[Data records]
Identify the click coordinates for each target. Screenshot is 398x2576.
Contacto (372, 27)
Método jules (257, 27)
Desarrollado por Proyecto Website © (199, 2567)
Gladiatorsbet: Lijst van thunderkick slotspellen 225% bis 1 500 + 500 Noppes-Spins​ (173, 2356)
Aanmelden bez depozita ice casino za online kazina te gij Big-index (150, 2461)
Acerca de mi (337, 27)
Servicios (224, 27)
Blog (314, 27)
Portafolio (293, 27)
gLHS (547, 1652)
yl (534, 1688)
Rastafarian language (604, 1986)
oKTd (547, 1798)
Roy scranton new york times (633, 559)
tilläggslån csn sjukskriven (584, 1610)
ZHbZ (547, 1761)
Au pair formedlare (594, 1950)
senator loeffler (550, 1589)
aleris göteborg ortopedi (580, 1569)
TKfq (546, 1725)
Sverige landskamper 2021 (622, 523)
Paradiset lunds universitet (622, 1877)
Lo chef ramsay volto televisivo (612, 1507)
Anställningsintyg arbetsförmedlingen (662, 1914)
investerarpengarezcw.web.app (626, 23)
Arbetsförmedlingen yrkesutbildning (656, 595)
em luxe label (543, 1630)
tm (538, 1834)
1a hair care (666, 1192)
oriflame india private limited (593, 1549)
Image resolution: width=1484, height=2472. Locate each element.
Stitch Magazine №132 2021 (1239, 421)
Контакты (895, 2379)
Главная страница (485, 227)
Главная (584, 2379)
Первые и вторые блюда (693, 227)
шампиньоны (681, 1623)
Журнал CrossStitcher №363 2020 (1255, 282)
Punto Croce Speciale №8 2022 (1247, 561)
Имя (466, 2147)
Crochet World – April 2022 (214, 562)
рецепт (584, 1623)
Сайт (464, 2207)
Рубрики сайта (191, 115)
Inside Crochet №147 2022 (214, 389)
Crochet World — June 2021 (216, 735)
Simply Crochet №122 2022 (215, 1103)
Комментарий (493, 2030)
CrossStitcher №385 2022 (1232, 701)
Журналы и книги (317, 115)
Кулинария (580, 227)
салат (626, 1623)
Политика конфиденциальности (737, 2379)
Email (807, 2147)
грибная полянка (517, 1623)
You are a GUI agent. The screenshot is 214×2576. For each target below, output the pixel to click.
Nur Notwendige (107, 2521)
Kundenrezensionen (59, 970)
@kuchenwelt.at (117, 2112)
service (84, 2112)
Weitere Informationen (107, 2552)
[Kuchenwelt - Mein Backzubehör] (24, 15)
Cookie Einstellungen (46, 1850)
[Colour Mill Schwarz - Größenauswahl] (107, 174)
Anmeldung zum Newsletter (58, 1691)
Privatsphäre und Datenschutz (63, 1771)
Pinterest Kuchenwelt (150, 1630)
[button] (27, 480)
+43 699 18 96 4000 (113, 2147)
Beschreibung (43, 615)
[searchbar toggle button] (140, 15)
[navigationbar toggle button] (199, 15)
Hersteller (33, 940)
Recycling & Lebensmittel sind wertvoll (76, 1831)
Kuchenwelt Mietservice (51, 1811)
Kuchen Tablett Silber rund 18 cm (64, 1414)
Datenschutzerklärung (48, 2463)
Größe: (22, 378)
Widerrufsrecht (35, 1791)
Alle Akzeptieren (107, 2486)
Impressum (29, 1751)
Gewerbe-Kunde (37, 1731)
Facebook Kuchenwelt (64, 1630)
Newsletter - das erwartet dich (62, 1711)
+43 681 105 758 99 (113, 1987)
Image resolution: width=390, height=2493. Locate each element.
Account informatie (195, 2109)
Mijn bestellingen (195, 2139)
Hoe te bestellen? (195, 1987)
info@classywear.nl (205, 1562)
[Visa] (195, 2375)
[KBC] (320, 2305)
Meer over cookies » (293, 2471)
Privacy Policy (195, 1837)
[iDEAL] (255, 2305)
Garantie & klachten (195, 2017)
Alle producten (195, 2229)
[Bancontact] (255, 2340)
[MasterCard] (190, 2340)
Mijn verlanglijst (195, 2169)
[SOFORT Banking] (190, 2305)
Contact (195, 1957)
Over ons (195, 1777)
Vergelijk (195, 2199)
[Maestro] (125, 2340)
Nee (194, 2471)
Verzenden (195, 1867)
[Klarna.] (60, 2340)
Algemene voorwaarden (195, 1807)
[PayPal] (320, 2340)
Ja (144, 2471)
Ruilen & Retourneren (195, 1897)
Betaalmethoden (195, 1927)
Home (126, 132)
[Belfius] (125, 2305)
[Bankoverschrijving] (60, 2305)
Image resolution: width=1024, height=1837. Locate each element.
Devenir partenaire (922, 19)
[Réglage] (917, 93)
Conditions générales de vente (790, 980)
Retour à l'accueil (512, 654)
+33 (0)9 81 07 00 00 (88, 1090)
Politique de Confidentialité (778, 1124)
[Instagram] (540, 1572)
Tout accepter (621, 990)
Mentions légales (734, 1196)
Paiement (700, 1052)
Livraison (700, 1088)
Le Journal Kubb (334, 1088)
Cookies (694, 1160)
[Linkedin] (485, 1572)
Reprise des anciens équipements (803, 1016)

> _Activity_
In the entries above, please find the line with "Первые и вторые блюда (693, 227)" and the line with "Image resolution: width=390, height=2493.", then write out exactly those two lines and every line between them, and nothing more.

> _Your response_
Первые и вторые блюда (693, 227)
шампиньоны (681, 1623)
Журнал CrossStitcher №363 2020 (1255, 282)
Punto Croce Speciale №8 2022 (1247, 561)
Имя (466, 2147)
Crochet World – April 2022 (214, 562)
рецепт (584, 1623)
Сайт (464, 2207)
Рубрики сайта (191, 115)
Inside Crochet №147 2022 (214, 389)
Crochet World — June 2021 (216, 735)
Simply Crochet №122 2022 (215, 1103)
Комментарий (493, 2030)
CrossStitcher №385 2022 (1232, 701)
Журналы и книги (317, 115)
Кулинария (580, 227)
салат (626, 1623)
Политика конфиденциальности (737, 2379)
Email (807, 2147)
грибная полянка (517, 1623)
You are a GUI agent. The screenshot is 214×2576. For each target below, output the pixel to click.
Nur Notwendige (107, 2521)
Kundenrezensionen (59, 970)
@kuchenwelt.at (117, 2112)
service (84, 2112)
Weitere Informationen (107, 2552)
[Kuchenwelt - Mein Backzubehör] (24, 15)
Cookie Einstellungen (46, 1850)
[Colour Mill Schwarz - Größenauswahl] (107, 174)
Anmeldung zum Newsletter (58, 1691)
Privatsphäre und Datenschutz (63, 1771)
Pinterest Kuchenwelt (150, 1630)
[button] (27, 480)
+43 699 18 96 4000 (113, 2147)
Beschreibung (43, 615)
[searchbar toggle button] (140, 15)
[navigationbar toggle button] (199, 15)
Hersteller (33, 940)
Recycling & Lebensmittel sind wertvoll (76, 1831)
Kuchenwelt Mietservice (51, 1811)
Kuchen Tablett Silber rund 18 cm (64, 1414)
Datenschutzerklärung (48, 2463)
Größe: (22, 378)
Widerrufsrecht (35, 1791)
Alle Akzeptieren (107, 2486)
Impressum (29, 1751)
Gewerbe-Kunde (37, 1731)
Facebook Kuchenwelt (64, 1630)
Newsletter - das erwartet dich (62, 1711)
+43 681 105 758 99 (113, 1987)
Image resolution: width=390, height=2493. Locate each element.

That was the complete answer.